O que não é crivo e nem razoável é o paradoxo de regimes, em se tributar o Imposto de Renda como pessoa física e o ISS como atividade empresária. A Corte Superior deve eleger um único no tocante à integralidade das obrigações tributárias e para nós, no grosso das situações, esse último é mais favorável aos cartorários, conforme contabilmente demonstraremos a seguir.

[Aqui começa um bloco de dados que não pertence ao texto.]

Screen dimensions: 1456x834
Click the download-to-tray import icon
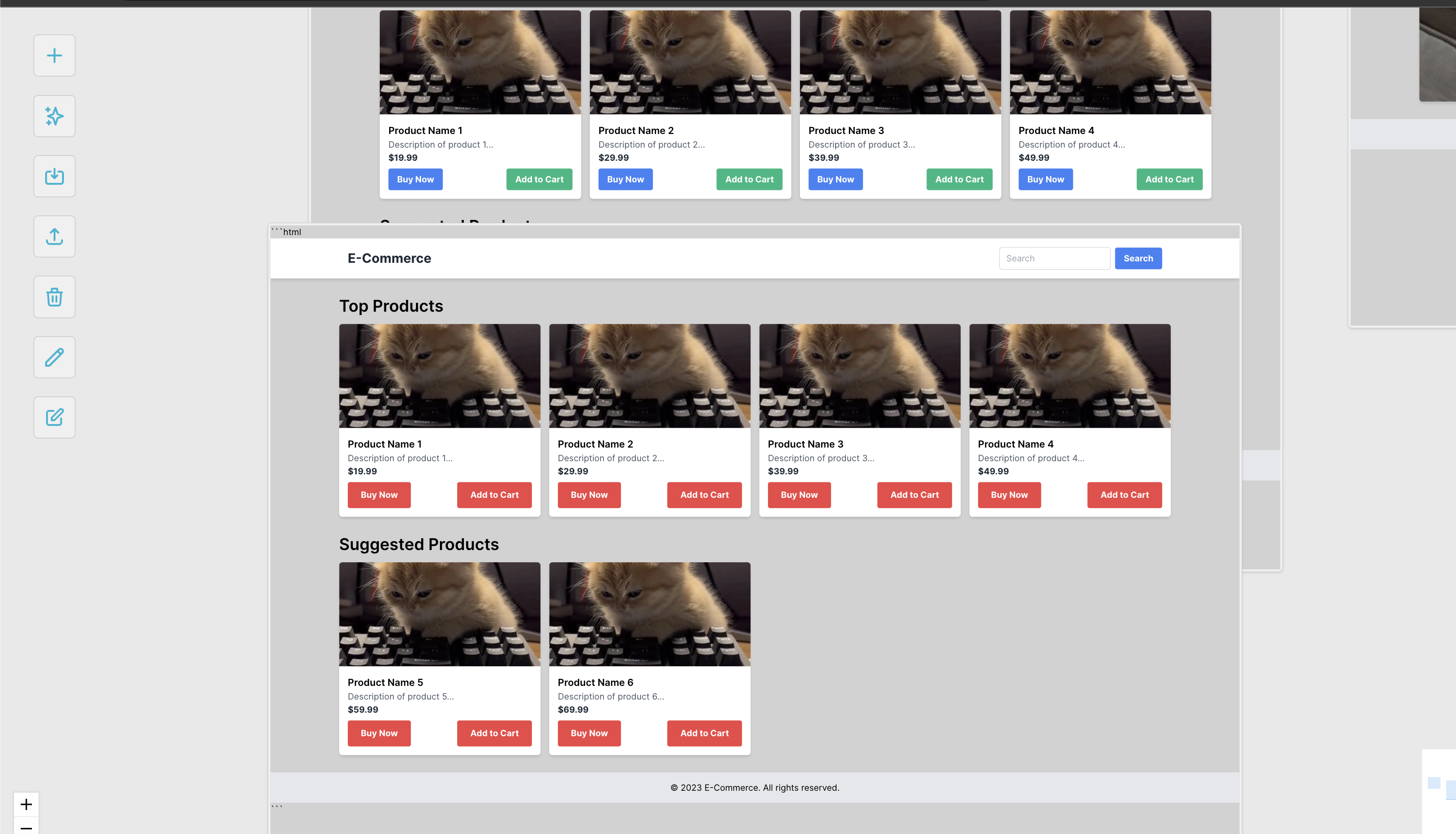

Apesar da carga tributária no Brasil em si ser bastante densa, auferindo-se contabilmente, a tributação das empresas, na maioria das vezes, se mostra mais favorável do que a do contribuinte individualmente considerado. Talvez em razão da função social da empresa, em que o detentor da competência tributária deve ser mais sensível com os núcleos de produção de riqueza, pois do contrário pode haver desestimulo a atividade econômica.
Desta forma, no caso dos notários e registradores, em essência, o problema não é a tributação pela receita bruta do ISS, mas a não aplicação dos mesmos critérios para os demais tributos, o que faz com que tenham que suportar o pesado cargo do imposto de renda.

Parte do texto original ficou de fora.